TASK STATEMENT:
Search the entries below for "The height and". Give that line and all the lines after it again, exactly, through the last, without pictures.

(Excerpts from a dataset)
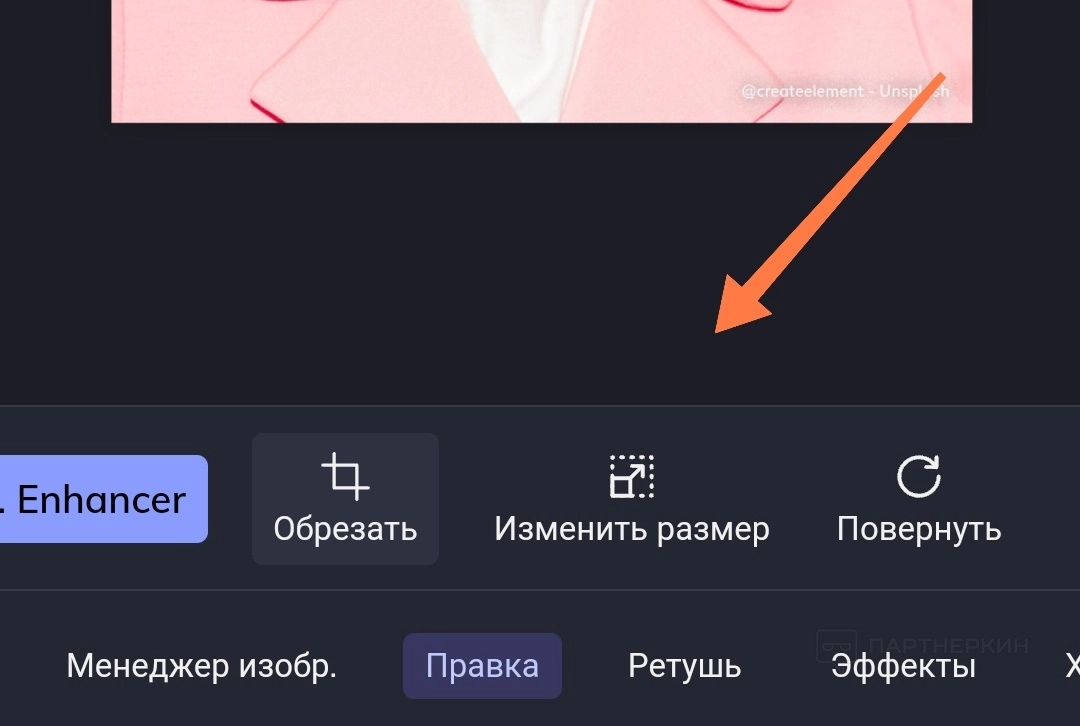Screen dimensions: 1080x726
Task: Click the ПАРТНЕРКИН watermark text
Action: (x=948, y=645)
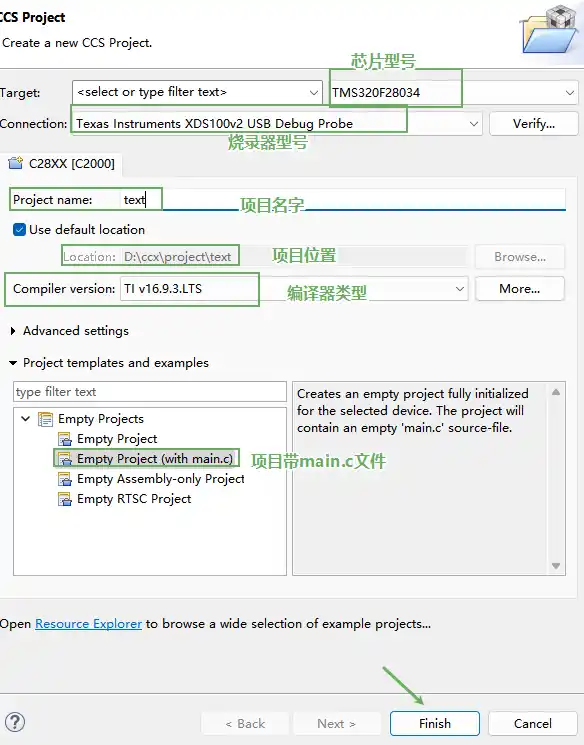The width and height of the screenshot is (584, 745).
Task: Click the help question mark icon
Action: [15, 722]
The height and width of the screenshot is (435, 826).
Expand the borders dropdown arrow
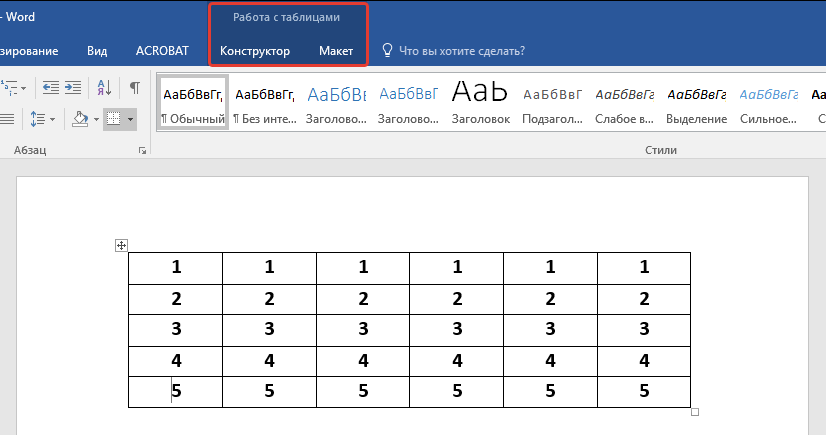130,119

SOLUTION:
The height and width of the screenshot is (435, 826).
Expand the borders dropdown arrow
130,119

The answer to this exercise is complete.